Saints eye march to title
When Collegiate football coach Nathan Greene assesses his team’s chances this season, his mind goes back to the final game of 2017.
Playing against the Grimsby Eagles (5-1) in the Niagara Region High School Athletic Association Tier 2 semifinals, the St. Catharines Collegiate Saints (1-5) gave Grimsby all it could handle before falling 34-22. The Eagles needed a late interception and an even later score to escape with the victory.
“We were literally one score away from beating the eventual champions and we had the ball late in game, driving in their end,” Greene said. “We have the same team coming back from last year, minus two or three players.”
Those players will be missed but replacements are ready to go.
“There’s players coming up who will step up into their places,” he said.
The Saints have high expectations for the 2018 season.
“I have a team full of Grades 11s and 12s, sprinkled in with some Grade 9s and 10s, so a championship run is our goal,” Greene said.
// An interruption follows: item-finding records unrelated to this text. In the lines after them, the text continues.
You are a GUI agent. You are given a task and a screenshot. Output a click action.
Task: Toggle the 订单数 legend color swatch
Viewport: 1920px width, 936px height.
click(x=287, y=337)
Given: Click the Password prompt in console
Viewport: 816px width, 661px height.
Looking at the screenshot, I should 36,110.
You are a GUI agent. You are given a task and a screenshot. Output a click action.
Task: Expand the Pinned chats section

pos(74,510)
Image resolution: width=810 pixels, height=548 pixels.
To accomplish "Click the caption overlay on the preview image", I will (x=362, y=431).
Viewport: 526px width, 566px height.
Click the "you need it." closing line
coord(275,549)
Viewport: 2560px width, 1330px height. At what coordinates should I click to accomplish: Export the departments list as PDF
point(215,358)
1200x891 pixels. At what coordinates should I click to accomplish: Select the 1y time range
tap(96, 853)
Saints quarterback John Emmorey shares those heightened expectations.
“We have the potential to be a championship team, but we have to be determined, not get distracted so much and really focus on becoming a team,” he said. “We have guys who come to practice and then they don’t come to practice.
“We are a good team, but we are not determined and we need that determination to be a championship team.”
The Saints have been building to this point over the past few seasons.
“The varsity program is unique because you are continuing to develop players in Grade 9 and 10 while you are trying to be competitive with yours 11s and 12s,” Greene said. “It’s a finesse kind of thing because your don’t want to throw Grade 9s and 10s into positions where they are going to be unsafe, but you want to challenge them to be successful.”
Collegiate’s coaching staff has managed to do just that.
“We’ve hit those points over the years and is it playing dividends now,” he said.
One player expected to pay huge dividends for Collegiate is Emmorey.
“He’s is a dual threat, on the ground and vertically with his arm,” Greene said. “We will be counting on him to run lots of RPOs (run pass options).”
Collegiate has yet to figure out who its main running back will be, but Emmorey will be throwing to a veteran receiving corps.
The key for Emmorey will be to stay healthy.
“We toyed with the idea of putting him at running back, but we feel he will be more durable at quarterback,” Greene said. “It will save him from getting into the constant battles that a running back has.
“Hopefully our offensive line can protect him, he won’t get as banged up as much and maybe we pick our spots when we have him running those quarterback options.”
Emmorey also needs to go down when fighting through tackles isn’t worth the pounding he will absorb.
“That’s easier said than done with him,” Greene said. “You can encourage him as best you can to go out of bounds or slide, but sometimes his aggressive nature gets the better of him.”
The 5-foot-10, 175 pounder is in his second year of playing football at Collegiate. Last year he transferred from Uxbridge Secondary School where he played rugby.
The 18-year-old wants to take his game to a new level this season.
“Definitely it’s reading players and defences before I throw the football or run,” the 12B student said.
Staying healthy will also be important. In 2017, he missed three games because of a fractured ankle.
He has received scholarship interest from the University of Guelph and is planning on working hard to put himself in a position to play post-secondary football.
“I need to improve my grades and be more serious about it,” he said. “If I really want it, I have to go and get it and not just be whatever.
“It is all about determination for me.”
The format of this year’s Tier 2 loop will see Collegiate, Thorold, Eden and Governor Simcoe battle it out in regular season play before being joined in the playoffs by the bottom two squads in the Tier 1 loop (Grimsby, Churchill, Myer, Westlane/Stamford, Centennial and Greater Fort Erie).
“I am OK with it because the two teams playing up are going to be challenged throughout the year and there’s difficulty with that,” Greene said. “I can understand and appreciate that and we will see how it goes this year.”
Having that format will allow Collegiate to see where it stacks up against the lower echelon squads in Tier 1.
“Hopefully we can get to a point where we can participate in the upper level at some point, but we are not there yet,” Greene said.